_TEXT SHOWN_
....
Are you feeling prematurely old?

Barts-MS rose-tinted-odometer: ★★ (Gray Thursday as in getting old Thursday #808080)

As you are all aware ageing is a fact of life and is essential for evolution to do its job properly. Even bacteria and fungi age. Ageing is, therefore, a biological process and is driven by various biological pathways and networks controlled by our genes. It is well known that chronic inflammation results in accelerated ageing and there is a hypothesis that multiple sclerosis (MS) causes premature ageing and is one of the drivers of smouldering or non-relapsing progressive MS. 

One of the biological markers of ageing is the length of your chromosomes. As cells divide, the end of the chromosomes or telomeres shorten. The length of the telomeres can be used as a biological clock of ageing. The review below of 7 studies in pwMS shows that pwMS have shorter telomeres than controls; in other words, they are biologically older than healthy age-matched controls.
....
_INPUT DATA_

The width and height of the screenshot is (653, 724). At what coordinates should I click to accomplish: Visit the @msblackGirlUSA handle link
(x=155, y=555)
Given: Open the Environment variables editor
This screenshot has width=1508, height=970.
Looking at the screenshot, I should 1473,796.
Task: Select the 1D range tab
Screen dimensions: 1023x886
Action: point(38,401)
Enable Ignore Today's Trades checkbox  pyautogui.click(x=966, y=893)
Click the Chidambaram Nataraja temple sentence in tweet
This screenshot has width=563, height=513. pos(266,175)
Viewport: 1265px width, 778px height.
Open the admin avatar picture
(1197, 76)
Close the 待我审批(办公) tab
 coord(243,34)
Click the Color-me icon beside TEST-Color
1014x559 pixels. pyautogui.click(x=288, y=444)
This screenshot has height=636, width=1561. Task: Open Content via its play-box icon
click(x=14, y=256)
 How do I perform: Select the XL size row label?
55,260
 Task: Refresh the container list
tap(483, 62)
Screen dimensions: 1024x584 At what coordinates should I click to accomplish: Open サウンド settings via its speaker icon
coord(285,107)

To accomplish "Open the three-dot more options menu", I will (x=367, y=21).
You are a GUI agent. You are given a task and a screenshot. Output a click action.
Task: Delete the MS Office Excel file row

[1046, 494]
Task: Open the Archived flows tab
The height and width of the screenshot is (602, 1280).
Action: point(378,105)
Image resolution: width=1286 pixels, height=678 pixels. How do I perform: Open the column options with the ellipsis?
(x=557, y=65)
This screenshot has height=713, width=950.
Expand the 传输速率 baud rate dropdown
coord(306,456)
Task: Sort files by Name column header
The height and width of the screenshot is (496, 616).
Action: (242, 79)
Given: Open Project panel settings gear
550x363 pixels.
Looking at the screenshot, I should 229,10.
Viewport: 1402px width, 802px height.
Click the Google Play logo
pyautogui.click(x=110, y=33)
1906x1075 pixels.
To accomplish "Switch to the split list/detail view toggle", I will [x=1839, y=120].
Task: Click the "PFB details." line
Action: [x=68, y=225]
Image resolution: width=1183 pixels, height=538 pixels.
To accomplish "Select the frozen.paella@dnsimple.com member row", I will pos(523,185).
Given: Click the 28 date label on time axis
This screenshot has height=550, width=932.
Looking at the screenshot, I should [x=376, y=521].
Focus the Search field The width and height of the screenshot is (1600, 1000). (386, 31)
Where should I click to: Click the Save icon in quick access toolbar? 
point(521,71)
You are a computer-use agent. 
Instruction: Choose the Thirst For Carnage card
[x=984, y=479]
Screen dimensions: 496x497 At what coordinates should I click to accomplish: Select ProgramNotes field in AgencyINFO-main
....
_ASSIGNMENT_
According to the post about premature ageing in MS, why can the length of telomeres serve as a biological clock of ageing? Answer in one to three sentences.

_WRITTEN RESPONSE_
Telomeres are the ends of the chromosomes, and they shorten as cells divide. Because of this shortening, their length can be used as a biological clock of ageing.